Laten we voor de gein eens een spelletje spelen. Het gaat als volgt: noem, zonder nadenken, een van de vele clichés die de ronde doen over Duitsers. Gevonden? Grote kans dat het deze was: Duitsers palmen alles in waar ze komen — stranden, hotels, cafés, Polen … En in het geval van Maximilian Hecker: uw hart.
De introverte Duitse treurwilg doet het immers keer op keer, nu al voor het tweede jaar op rij: een droefgeestig juweel van een plaat maken die rond de jaarwisseling een van de diepste indrukken blijkt te hebben nagelaten.

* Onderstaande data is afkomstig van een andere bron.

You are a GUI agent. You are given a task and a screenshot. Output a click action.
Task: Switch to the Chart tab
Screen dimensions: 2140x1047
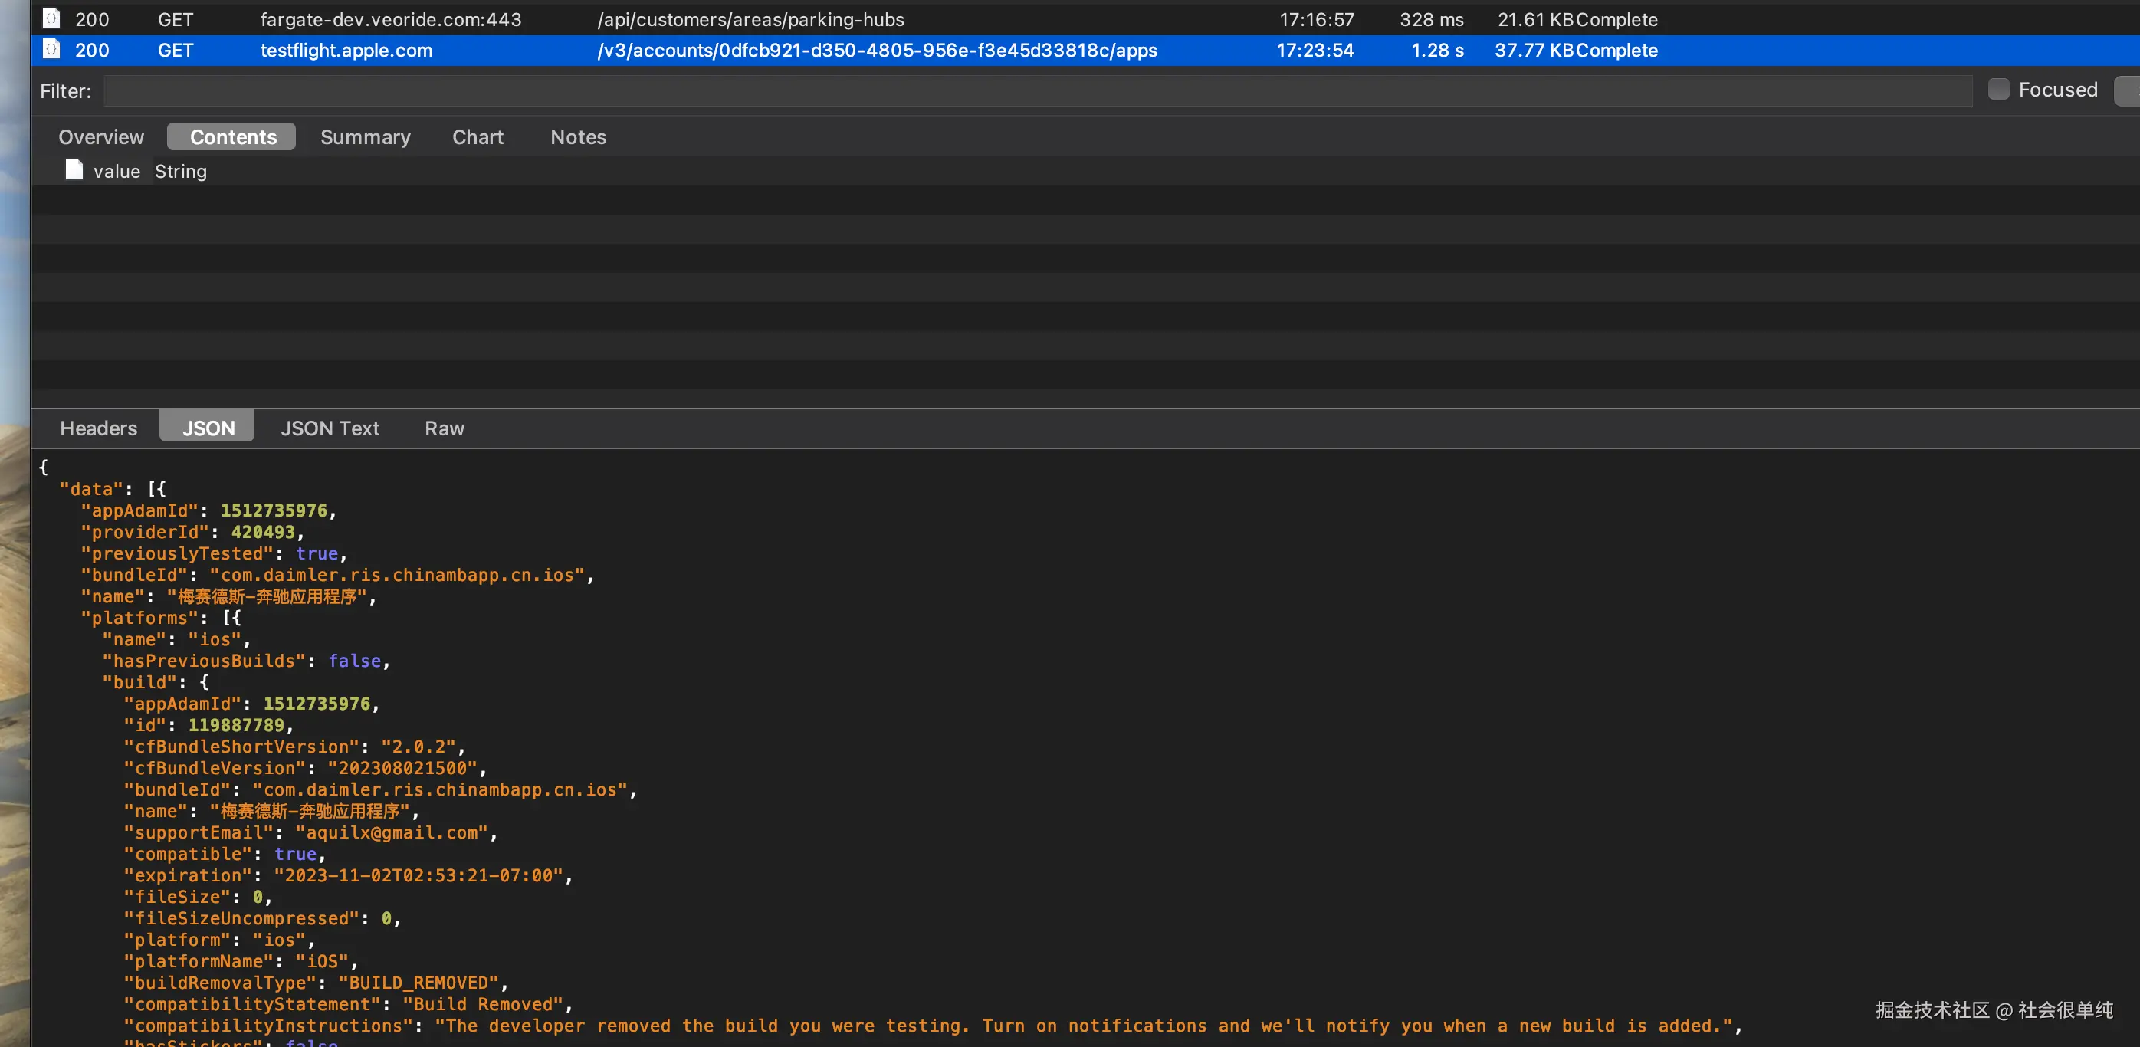pos(477,137)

Al zijn er nu meer luisterbeurten dan ooit nodig om dat juweel te slijpen.
Ja, het was even in de oren wrijven bij de eerste beluistering van I’ll Be A Virgin, I’ll Be A Mountain. Waar de vorige platen bergketens waren met het ene verkillende hoogtepunt na het andere, klonk deze als een pittoreske, vooral muzikale, vlakte. Geen donkere songs waarin de muziek voor zich spreekt, waar er geflirt wordt met snuifjes techno of zelfs vuile gitaren, gewoon je reinste brave singer-songwriterplaat. En daar dook het doemscenario al op: weer iemand die de overstap van een niemendal qua label (Kitty-Yo in dit geval) naar een groter label (V2 in dit geval) creatief niet kan verteren.
Tot je na enkele intensieve luistersessies een ultieme poging waagt en stukje bij beetje subtiele rillingen in de vlakte ontdekt en op je rug voelt. Ook dan blijf je weliswaar horen dat opener "Snow White" geen emotionele mokerhamer is als "Birch" of "Kate Moss" op de voorgangers, maar toch weer zo’n fragiele, meelijwekkende meesleper met een prachtige melodie — Heckers handelsmerk. Oef. Dan hoor je dat Hecker niet weids moet klinken om te ontroeren, zoals in songs als "Wilted Flower" en "Velvet Son". Ook "Feel Like Children", dat tegen het einde van de plaat het motiefje van "Snow White" nog eens herhaalt, maakt duidelijk dat deze aanpak op zijn beste momenten geslaagd is.
Natuurlijk was dat nu net zijn charme, die oerromantische pathos, die in zelfmedelijden wentelende melodramatiek die hij nét wist te beheersen. Daar rest an sich weinig van op I’ll Be A Virgin …. Alleen in het weelderig mooie "The Saviour" mogen de violen aan het einde nog eens met het lied aan de haal gaan, al klinken ze een pak beheerster dan tevoren. Voor de rest is het soberheid troef: een akoestische gitaar en een gedempte piano maken de hoofdmoot uit. Ook zingt Hecker over het algemeen minder iel, ijl en hoog. Op pakweg "Velvet Son" en het kleine, fijne "Messed-up Girl" zingt hij met zijn normale stem.
De teksten zijn van nog steeds dezelfde lakens een natgeregend pak. Natuurlijk handelen ze over zijn verlangen, een verstoten halfbroer van de hoop. Net als de muziek zijn ook de titels minder uitgesproken, en kan er zelfs een a-cynisch glimlachje af, zoals in die van de eerste single "Silly Lilly, Funny Bunny". Eerlijkheidshalve óók weer een minder straffe voorloper dan pakweg "Help Me" was van Lady Sleep — charmant mooi, maar zeker niet (aan)grijpend.
Het is door dat alles dan ook verleidelijk deze plaat braaf, simpel en teleurstellend te noemen. Maar na Rose en Lady Sleep is I’ll Be A Virgin … eigenlijk een logische stap. Het ging er hoe langer hoe minder experimenteel en hoe akoestischer aan toe. Bovendien was meer van dezelfde zware kost op de lange duur ongetwijfeld potsierlijk gaan klinken. Daarom is deze muzikale stap niet noodzakelijk een pas achteruit. Dat de impact van de plaat minder groot is en geen noemenswaardige stap vooruit is, is zoals altijd een nadeel aan het voordeel. Hecker slaagt er anders weer aardig in de slangenkuil van suikerzoete meligheid te omzeilen.
Dat hij in de bio in dezelfde galerij als James Blunt en Chris Martin wordt geplaatst, stemt echter tot nadenken. Als dat de plannen met Hecker zijn, zal deze plaat achteraf niet meer dan een eerste knauw aan zijn eigenheid zijn. Voorlopig houden we het op een wederom soelaas biedende mooie plaat die het peloton het nakijken geeft. Dat hij zich nu maar niet lek rijdt.